Unions like the GMB are exposing private equity scandals like the almost nominal tax they pay (which partly explains why they are so profitable!). No wonder the Jaguar/Land Rover deal is already meeting with such opposition. Ford need to be left in no doubt that these ‘carpet-baggers’ won’t be tolerated.

Joint meeting

AN IMMEDIATE joint meeting of Land Rover/Jaguar trade union convenors with their counterparts in Ford should be called to send out the message of opposition. Ford workers know that they would be next if this deal goes through, especially as many of the UK plants supply Jaguar and Land Rover.

Stewards in all three companies should then be brought together in a combine meeting to start thrashing out the industrial action strategy that will be necessary to save jobs and plants.

These car workers would have welcomed Unite joint general secretary Tony Woodley’s demand for government intervention. But this should be concretised – Jaguar and Land Rover should be nationalised with workers’ control and management and without any compensation for the Ford bosses.

They have benefited from decades of government aid but now are trying to exit the UK.

The shop stewards would be the starting point in drawing up a study on how to make the most of these huge productive levers for the benefit of all society.

This could then be extended to the other major branches of industry. As Tony Woodley himself said, we shouldn’t accept the ‘worst-case scenarios’. There are no short cuts to the saving and maintaining of almost 20,000 jobs, particularly as over 100,000 manufacturing jobs are being lost every year.


Call for ‘Unite’ to take a lead

COVENTRY SOCIALIST Party councillor, DAVE NELLIST, aims to commit Britain’s largest union to a national campaign to save threatened jobs at Jaguar.

The Amicus section of the Unite conference is meeting on 18-20 June. Unite was formed by the recent merger of Amicus and the TGWU and includes amongst its members the overwhelming majority of trade unionists in Jaguar and Land Rover’s Coventry, Birmingham and Liverpool plants.

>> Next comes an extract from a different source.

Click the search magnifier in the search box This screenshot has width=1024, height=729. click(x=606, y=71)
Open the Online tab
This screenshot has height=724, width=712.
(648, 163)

Dave, a delegate to the conference, and chair of one of the union’s Coventry branches that includes over 600 Jaguar workers at Whitley, hopes other union delegates will agree to an emergency debate on Ford’s rumoured sell-off of Jaguar and Land Rover.


Emergency motion to 2007 Conference

“This conference is appalled at the potential consequences of the sale or break-up of Jaguar/Land Rover, on the workforce and their communities, in Coventry, Birmingham and Liverpool.

“We call on both sections of Unite to organise an emergency national shop stewards conference from the plants affected to unite around a plan of action, including demanding government intervention, to ensure that the jobs and skills in this key part of manufacturing industry are retained.

“We further call on both sections of Unite to organise a national march and rally to give support to our members in the affected plants and to give them the confidence that they will not stand alone whilst a heartless multinational casts them to the wind.”


Beware private equity!

ONE RUMOURED £3 billion bidder for Jaguar and Land Rover is the private equity firm Alchemy Partners. Alchemy, headed by Jon Moulton, was one of the companies originally involved in taking over Rover from BMW in 2000.

In the event it was another group, Phoenix, that bought Rover. They paid BMW just £10 and in return received a £1 billion dowry in cash and assets.

Having asset-stripped the company, Rover collapsed in 2005 putting 5,000 Rover workers and 13,000 support workers onto the dole.